**Task instructions**
Exact copies of the lines below, from the one with "Image resolution: width=601" up to and including the one with "Click the dark figure at photo's right edge", are what this calls for; leave out pictures.

**Entries shown**
........

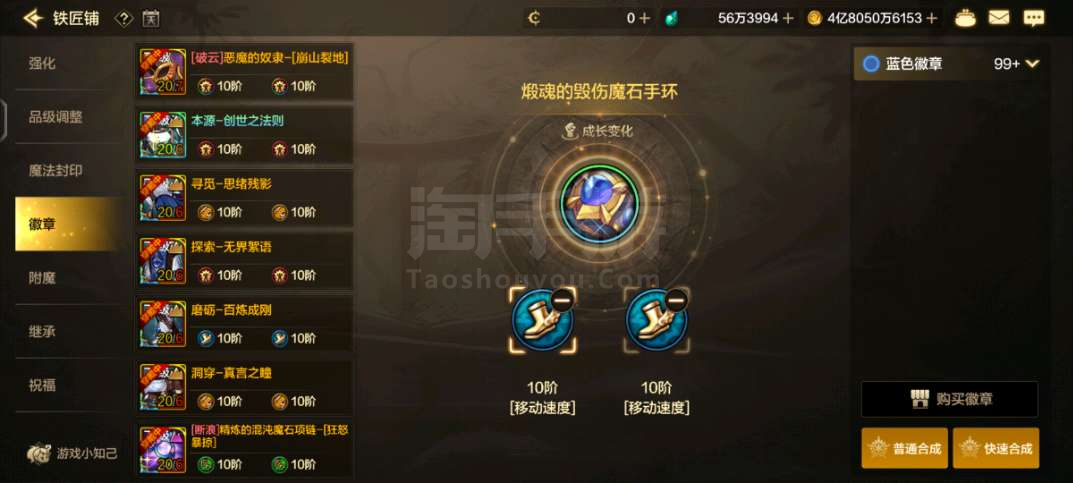Viewport: 1073px width, 483px height.
Task: Select the 磨砺-百炼成刚 equipment item
Action: (x=245, y=324)
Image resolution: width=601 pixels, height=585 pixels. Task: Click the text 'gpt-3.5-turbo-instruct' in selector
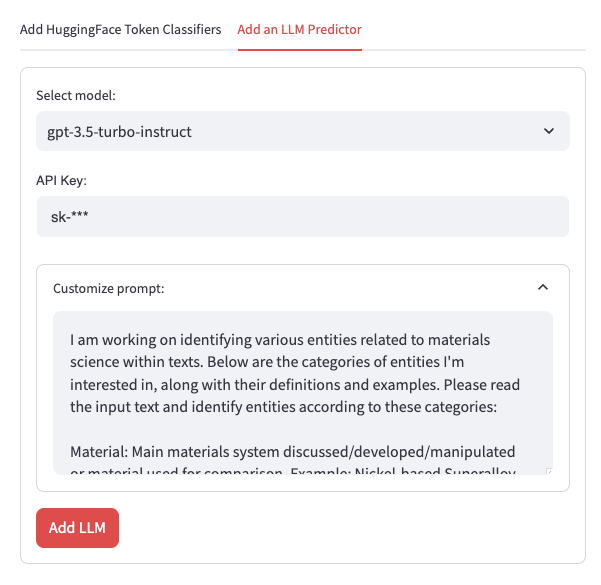pos(119,132)
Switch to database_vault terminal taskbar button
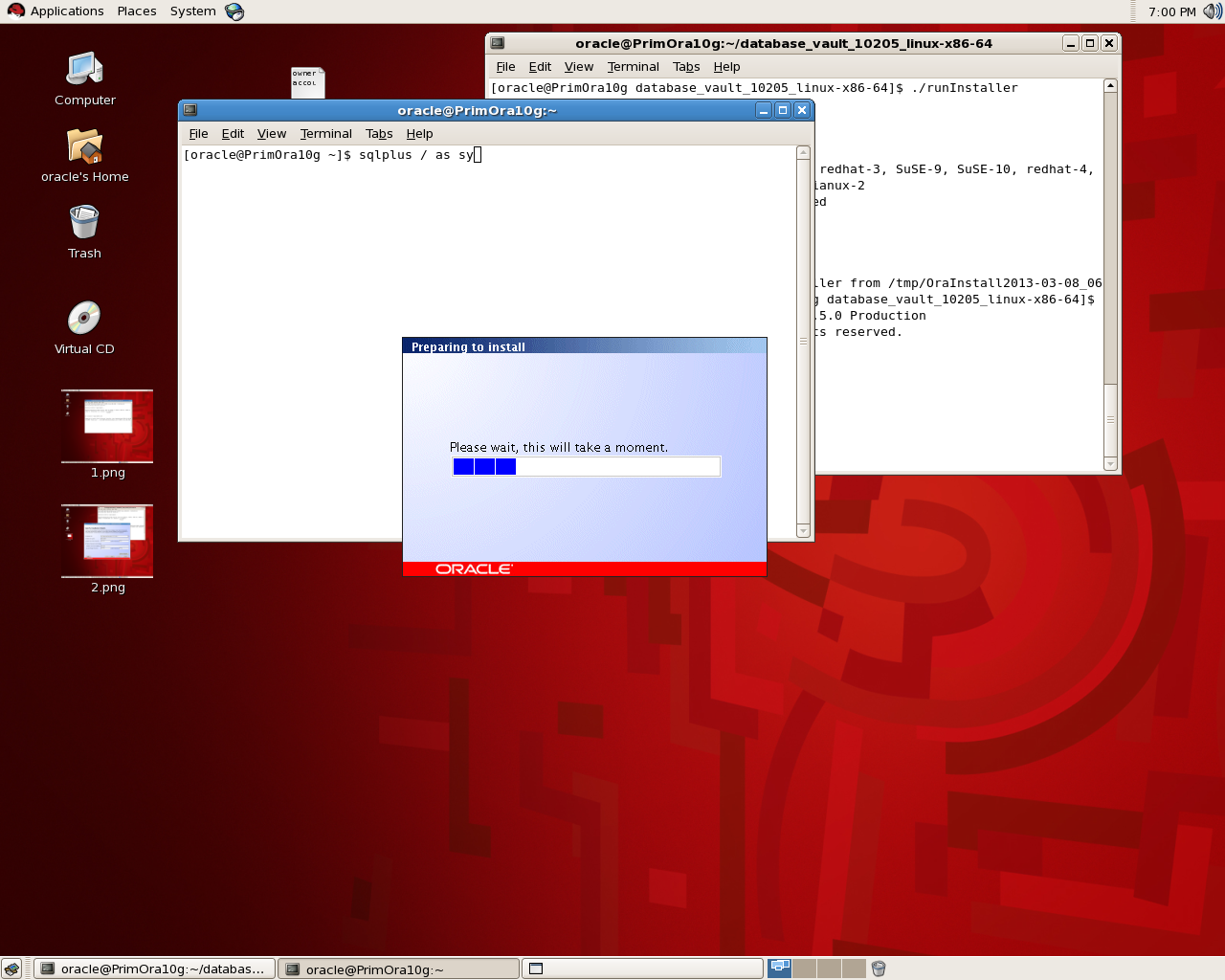 tap(155, 969)
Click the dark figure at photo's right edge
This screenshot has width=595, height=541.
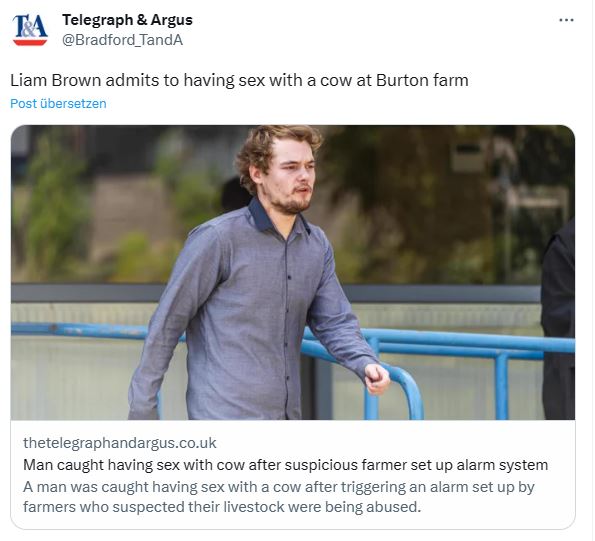point(558,322)
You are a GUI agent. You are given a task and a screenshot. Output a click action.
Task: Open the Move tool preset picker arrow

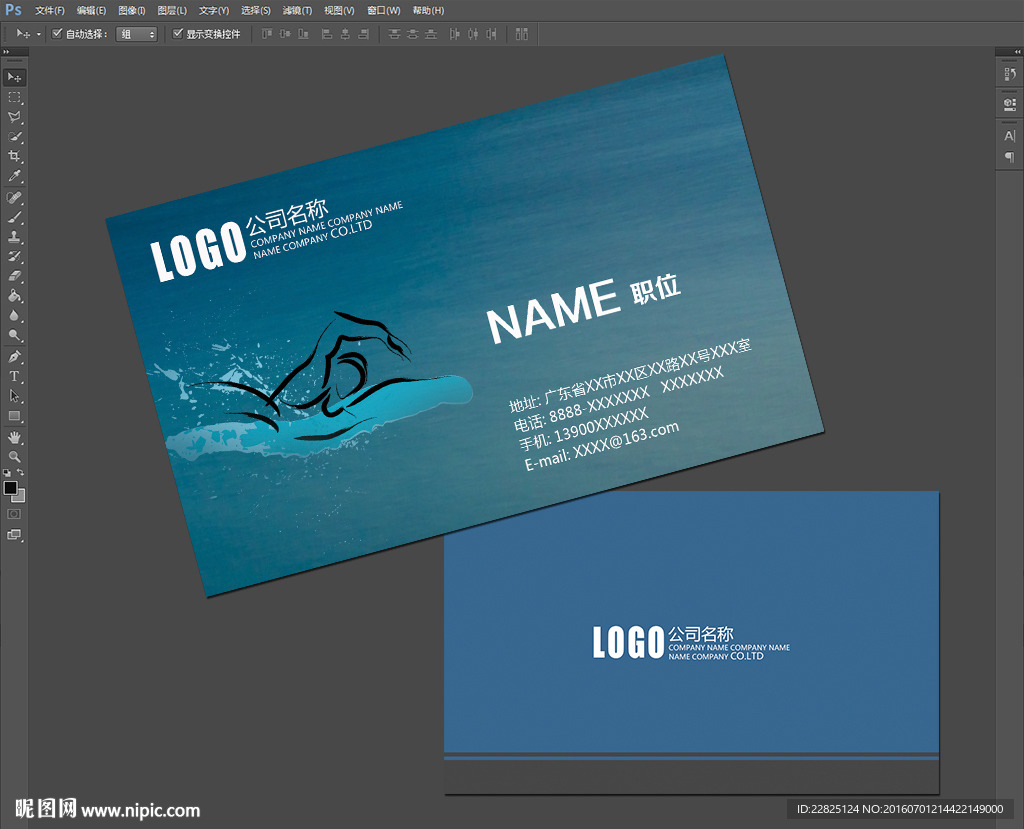[x=39, y=34]
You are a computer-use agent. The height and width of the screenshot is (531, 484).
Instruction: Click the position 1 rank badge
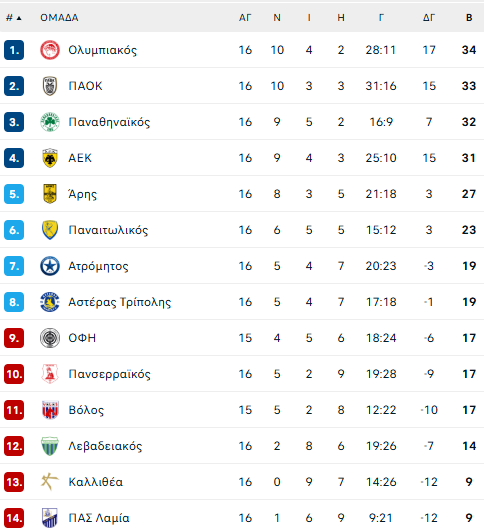[x=14, y=50]
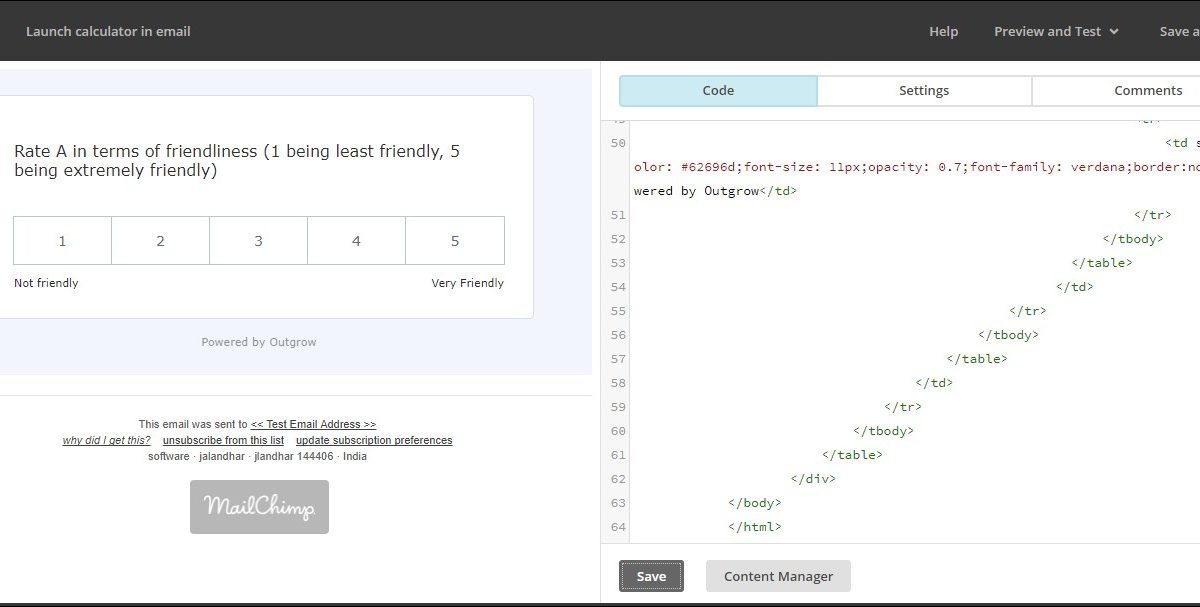Switch to the Settings tab
The image size is (1200, 607).
pyautogui.click(x=924, y=90)
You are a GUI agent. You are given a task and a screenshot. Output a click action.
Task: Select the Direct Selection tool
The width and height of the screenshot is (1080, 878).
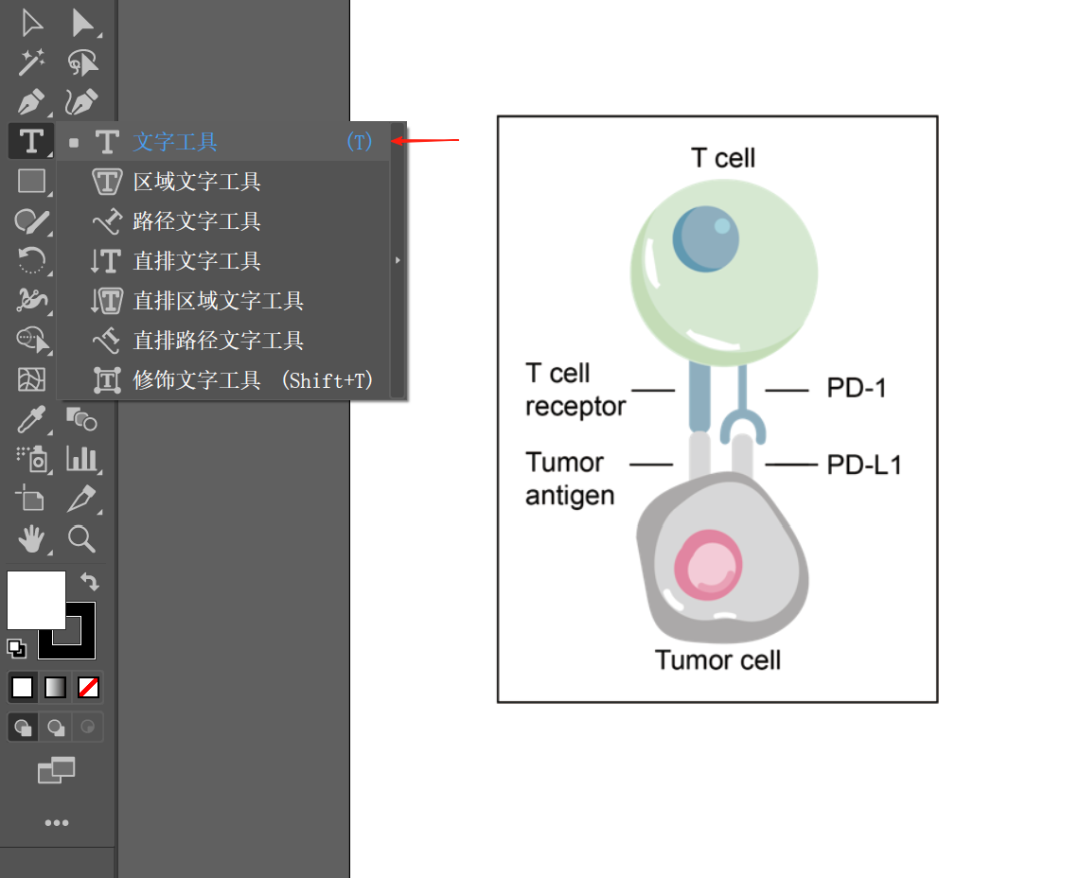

........

**Answer section**
Image resolution: width=601 pixels, height=585 pixels. Task: Click the text 'gpt-3.5-turbo-instruct' in selector
pos(119,132)
Switch to database_vault terminal taskbar button
 tap(155, 969)
Click the dark figure at photo's right edge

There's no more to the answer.